Location, location location: Put your bins close to the house. “I keep mine near the garage door, so I can access it easily,” says Crocker. Make sure they’re in the sun but out of the wind, so the pile doesn’t cool down too much. The inside layers of most bins are warmer than the outside temperature.
Cheaters sometimes prosper: Crocker is a self-described lazy composter: “I don’t chop the food up much – you can see whole banana peels and hot dog buns in my compost,” she says. Though the waste in the bin should be “fluffed” or turned every 10 days or so in the warmer months before winter, she manages well by doing it once a month.
Work in layers: “In the winter, I throw in some leaves and snow every couple of layers. I get lovely compost at the end!” Crocker says. She advises squirrelling away bags of dried leaves in the fall and sprinkling them over the food scraps.
Sniff around: Crocker says that if you’re composting properly, with the right kinds of waste, it shouldn’t smell.
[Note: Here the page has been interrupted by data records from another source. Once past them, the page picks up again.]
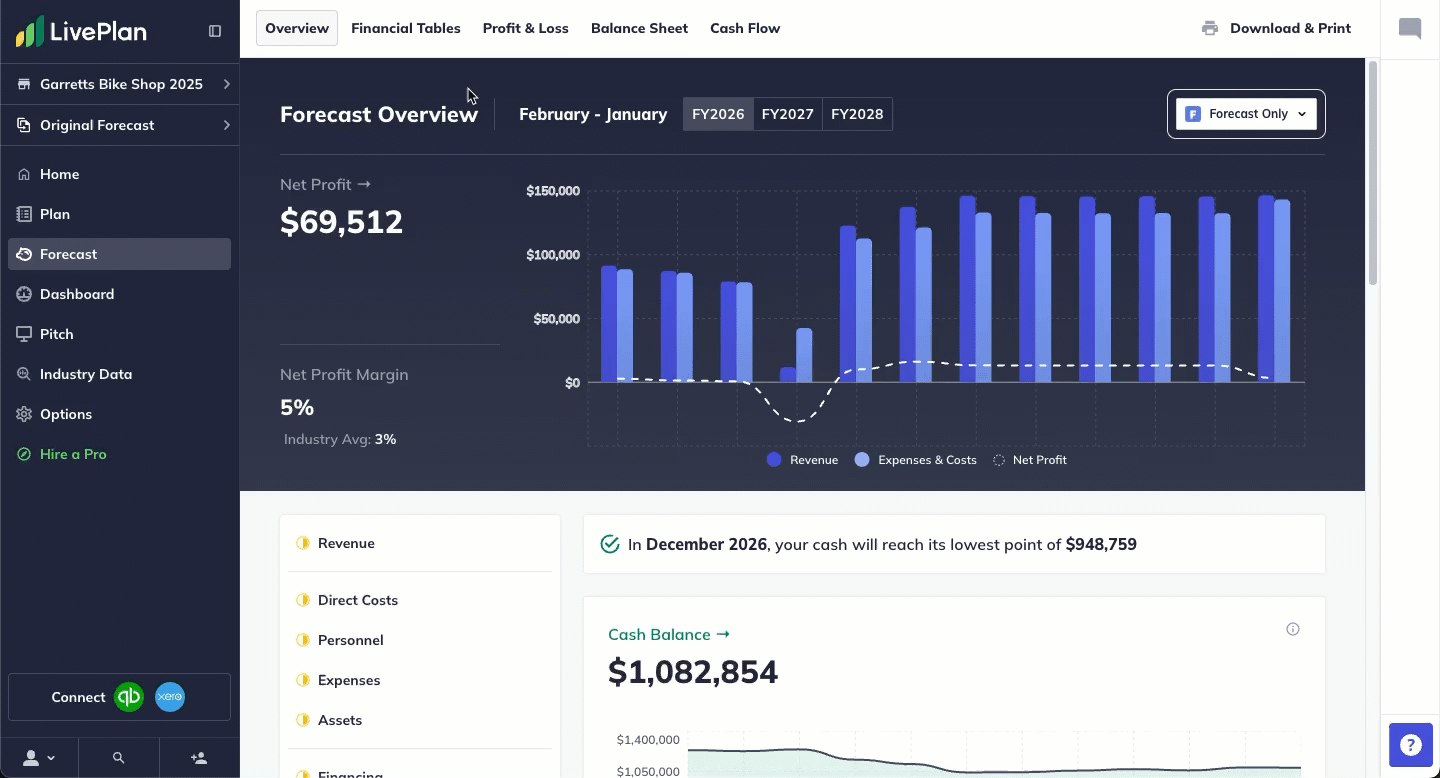This screenshot has height=778, width=1440.
Task: Open the Options section
Action: [67, 413]
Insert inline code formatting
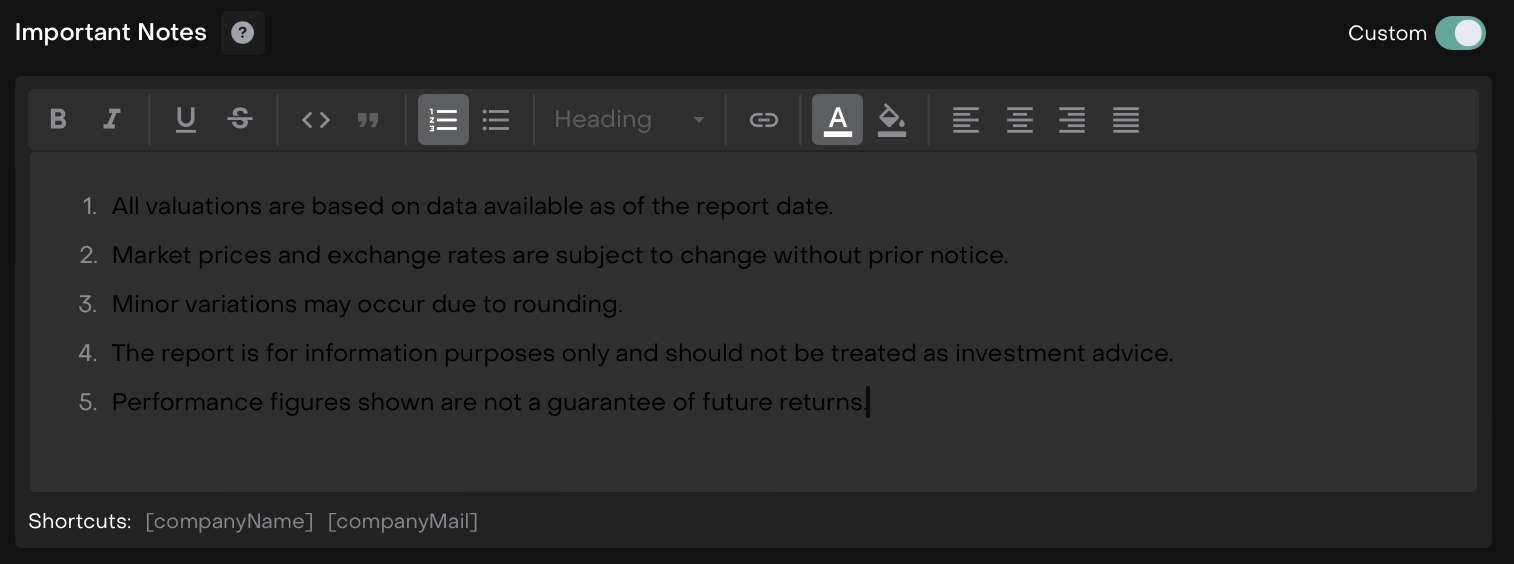The image size is (1514, 564). coord(316,120)

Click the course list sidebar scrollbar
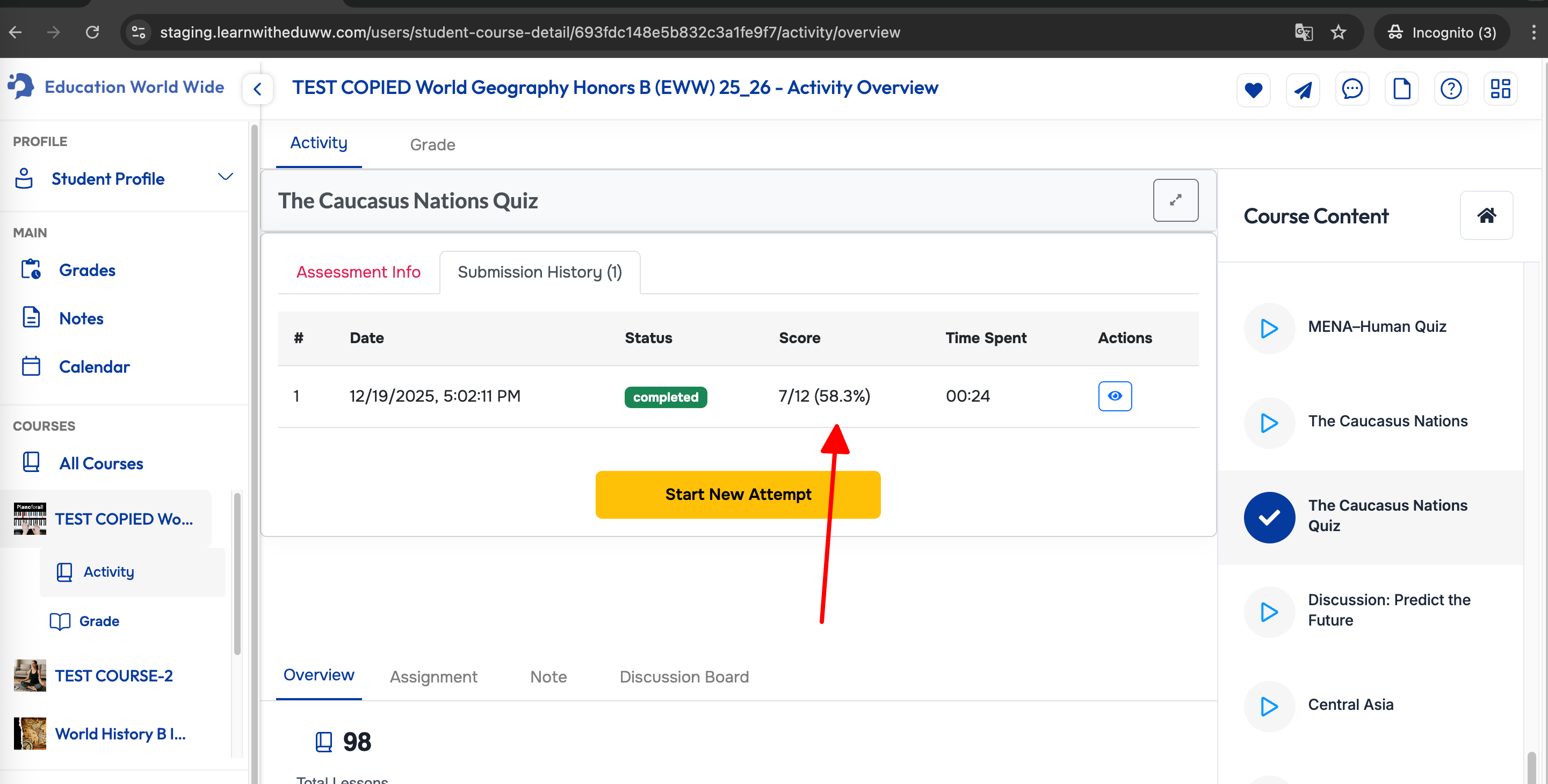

A bin with too many “greens” can cause a stink. “If the bin smells of rain, it means the micro-organisms have the right balance of stuff to work on.”
What you should – and shouldn’t – compost: All fruit and veg can be tossed into the bin but avoid adding meat, dairy and fats.
“Meat carries bacteria that can be harmful,” Crocker explains. “To kill that bacteria, the heap has to be at a high heat for a sustained period of time.” (Don’t add pet waste, either, as it can have E. coli.) Bonus: you won’t have coyotes sniffing around for pork chop bones.
Keep out unwanted tenants: Rodents seeking warmth in the fall may infiltrate your piles, so saturate them with water during autumn cleanup to deter them from setting up house.
Watch and wait for results: “In winter, the compost doesn’t work continuously,” Crocker says, “but as it warms up your pile breaks down.”
A freeze-thaw cycle, she notes, helps decompose the cell walls of fruits and vegetables. “An easy measure of [success] is the volume of the pile. Adding food scraps makes the volume bigger but as it breaks down the volume gets smaller.”
Wait, reap, repeat: Leave your winter waste to simmer in the summer heat and at the end of the next season you’ll have garden gold.